WHAT THIS TASK INVOLVES: Copy all of the data below word for word, changing nothing.

RECORDS FOR PROCESSING:

━━━━━━━━

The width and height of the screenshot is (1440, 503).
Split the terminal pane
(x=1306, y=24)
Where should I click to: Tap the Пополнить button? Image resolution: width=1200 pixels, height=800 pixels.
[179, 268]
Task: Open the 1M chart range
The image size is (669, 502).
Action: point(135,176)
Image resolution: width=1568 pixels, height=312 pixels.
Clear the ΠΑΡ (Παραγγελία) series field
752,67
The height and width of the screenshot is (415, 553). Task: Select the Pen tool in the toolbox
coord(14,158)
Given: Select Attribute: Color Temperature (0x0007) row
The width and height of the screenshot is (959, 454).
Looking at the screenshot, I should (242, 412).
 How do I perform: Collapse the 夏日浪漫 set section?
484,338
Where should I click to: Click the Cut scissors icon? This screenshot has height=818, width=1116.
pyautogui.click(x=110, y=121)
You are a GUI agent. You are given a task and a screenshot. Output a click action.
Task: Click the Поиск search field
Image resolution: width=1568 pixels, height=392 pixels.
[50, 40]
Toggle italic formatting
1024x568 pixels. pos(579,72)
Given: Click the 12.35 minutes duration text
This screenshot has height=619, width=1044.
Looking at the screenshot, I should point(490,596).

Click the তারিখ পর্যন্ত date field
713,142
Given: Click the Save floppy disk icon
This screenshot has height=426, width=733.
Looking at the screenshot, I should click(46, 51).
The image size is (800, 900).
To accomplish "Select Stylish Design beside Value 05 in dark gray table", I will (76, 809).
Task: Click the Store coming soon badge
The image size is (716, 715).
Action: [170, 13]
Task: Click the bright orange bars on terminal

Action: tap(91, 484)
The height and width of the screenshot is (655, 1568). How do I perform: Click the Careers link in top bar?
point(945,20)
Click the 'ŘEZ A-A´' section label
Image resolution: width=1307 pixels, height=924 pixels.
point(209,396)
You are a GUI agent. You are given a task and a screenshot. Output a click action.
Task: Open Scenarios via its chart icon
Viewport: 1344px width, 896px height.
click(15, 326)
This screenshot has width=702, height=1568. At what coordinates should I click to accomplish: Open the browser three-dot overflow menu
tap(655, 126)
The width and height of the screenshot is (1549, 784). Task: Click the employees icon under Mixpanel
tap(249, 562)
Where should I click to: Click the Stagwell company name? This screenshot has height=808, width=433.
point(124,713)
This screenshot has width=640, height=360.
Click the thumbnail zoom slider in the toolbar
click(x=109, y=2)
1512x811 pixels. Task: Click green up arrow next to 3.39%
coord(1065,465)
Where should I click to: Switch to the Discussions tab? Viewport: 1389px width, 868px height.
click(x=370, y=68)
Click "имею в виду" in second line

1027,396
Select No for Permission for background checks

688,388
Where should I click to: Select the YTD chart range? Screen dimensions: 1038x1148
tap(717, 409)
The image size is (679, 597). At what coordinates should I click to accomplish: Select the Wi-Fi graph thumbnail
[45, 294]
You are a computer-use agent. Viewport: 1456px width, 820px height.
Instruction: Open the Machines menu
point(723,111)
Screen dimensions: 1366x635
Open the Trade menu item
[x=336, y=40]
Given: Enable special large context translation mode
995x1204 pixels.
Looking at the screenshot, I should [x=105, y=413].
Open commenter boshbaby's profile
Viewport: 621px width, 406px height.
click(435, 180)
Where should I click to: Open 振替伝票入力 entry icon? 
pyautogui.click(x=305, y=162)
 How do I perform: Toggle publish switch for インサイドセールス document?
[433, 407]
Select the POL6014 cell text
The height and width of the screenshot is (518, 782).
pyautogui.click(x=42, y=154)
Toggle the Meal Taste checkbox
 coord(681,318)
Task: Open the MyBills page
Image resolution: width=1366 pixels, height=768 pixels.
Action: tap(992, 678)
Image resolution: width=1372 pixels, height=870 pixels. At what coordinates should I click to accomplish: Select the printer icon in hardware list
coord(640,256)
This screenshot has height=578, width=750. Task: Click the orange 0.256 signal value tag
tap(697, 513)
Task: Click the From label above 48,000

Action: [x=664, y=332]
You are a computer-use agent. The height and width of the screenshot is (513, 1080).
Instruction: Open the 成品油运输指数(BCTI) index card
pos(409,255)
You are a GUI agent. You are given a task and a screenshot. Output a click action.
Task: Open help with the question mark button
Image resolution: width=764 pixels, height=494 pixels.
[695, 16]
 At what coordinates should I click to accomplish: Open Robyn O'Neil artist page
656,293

━━━━━━━━

ANSWER TO THE PROBLEM:
The width and height of the screenshot is (1440, 503).
Split the terminal pane
(x=1306, y=24)
Where should I click to: Tap the Пополнить button? Image resolution: width=1200 pixels, height=800 pixels.
[179, 268]
Task: Open the 1M chart range
The image size is (669, 502).
Action: point(135,176)
Image resolution: width=1568 pixels, height=312 pixels.
Clear the ΠΑΡ (Παραγγελία) series field
752,67
The height and width of the screenshot is (415, 553). Task: Select the Pen tool in the toolbox
coord(14,158)
Given: Select Attribute: Color Temperature (0x0007) row
The width and height of the screenshot is (959, 454).
Looking at the screenshot, I should (242, 412).
 How do I perform: Collapse the 夏日浪漫 set section?
484,338
Where should I click to: Click the Cut scissors icon? This screenshot has height=818, width=1116.
pyautogui.click(x=110, y=121)
You are a GUI agent. You are given a task and a screenshot. Output a click action.
Task: Click the Поиск search field
Image resolution: width=1568 pixels, height=392 pixels.
[50, 40]
Toggle italic formatting
1024x568 pixels. pos(579,72)
Given: Click the 12.35 minutes duration text
This screenshot has height=619, width=1044.
Looking at the screenshot, I should point(490,596).

Click the তারিখ পর্যন্ত date field
713,142
Given: Click the Save floppy disk icon
This screenshot has height=426, width=733.
Looking at the screenshot, I should click(46, 51).
The image size is (800, 900).
To accomplish "Select Stylish Design beside Value 05 in dark gray table", I will (76, 809).
Task: Click the Store coming soon badge
The image size is (716, 715).
Action: [170, 13]
Task: Click the bright orange bars on terminal

Action: tap(91, 484)
The height and width of the screenshot is (655, 1568). How do I perform: Click the Careers link in top bar?
point(945,20)
Click the 'ŘEZ A-A´' section label
Image resolution: width=1307 pixels, height=924 pixels.
point(209,396)
You are a GUI agent. You are given a task and a screenshot. Output a click action.
Task: Open Scenarios via its chart icon
Viewport: 1344px width, 896px height.
click(15, 326)
This screenshot has width=702, height=1568. At what coordinates should I click to accomplish: Open the browser three-dot overflow menu
tap(655, 126)
The width and height of the screenshot is (1549, 784). Task: Click the employees icon under Mixpanel
tap(249, 562)
Where should I click to: Click the Stagwell company name? This screenshot has height=808, width=433.
point(124,713)
This screenshot has width=640, height=360.
Click the thumbnail zoom slider in the toolbar
click(x=109, y=2)
1512x811 pixels. Task: Click green up arrow next to 3.39%
coord(1065,465)
Where should I click to: Switch to the Discussions tab? Viewport: 1389px width, 868px height.
click(x=370, y=68)
Click "имею в виду" in second line

1027,396
Select No for Permission for background checks

688,388
Where should I click to: Select the YTD chart range? Screen dimensions: 1038x1148
tap(717, 409)
The image size is (679, 597). At what coordinates should I click to accomplish: Select the Wi-Fi graph thumbnail
[45, 294]
You are a computer-use agent. Viewport: 1456px width, 820px height.
Instruction: Open the Machines menu
point(723,111)
Screen dimensions: 1366x635
Open the Trade menu item
[x=336, y=40]
Given: Enable special large context translation mode
995x1204 pixels.
Looking at the screenshot, I should [x=105, y=413].
Open commenter boshbaby's profile
Viewport: 621px width, 406px height.
click(435, 180)
Where should I click to: Open 振替伝票入力 entry icon? 
pyautogui.click(x=305, y=162)
 How do I perform: Toggle publish switch for インサイドセールス document?
[433, 407]
Select the POL6014 cell text
The height and width of the screenshot is (518, 782).
pyautogui.click(x=42, y=154)
Toggle the Meal Taste checkbox
 coord(681,318)
Task: Open the MyBills page
Image resolution: width=1366 pixels, height=768 pixels.
Action: tap(992, 678)
Image resolution: width=1372 pixels, height=870 pixels. At what coordinates should I click to accomplish: Select the printer icon in hardware list
coord(640,256)
This screenshot has height=578, width=750. Task: Click the orange 0.256 signal value tag
tap(697, 513)
Task: Click the From label above 48,000

Action: [x=664, y=332]
You are a computer-use agent. The height and width of the screenshot is (513, 1080).
Instruction: Open the 成品油运输指数(BCTI) index card
pos(409,255)
You are a GUI agent. You are given a task and a screenshot. Output a click action.
Task: Open help with the question mark button
Image resolution: width=764 pixels, height=494 pixels.
[695, 16]
 At what coordinates should I click to accomplish: Open Robyn O'Neil artist page
656,293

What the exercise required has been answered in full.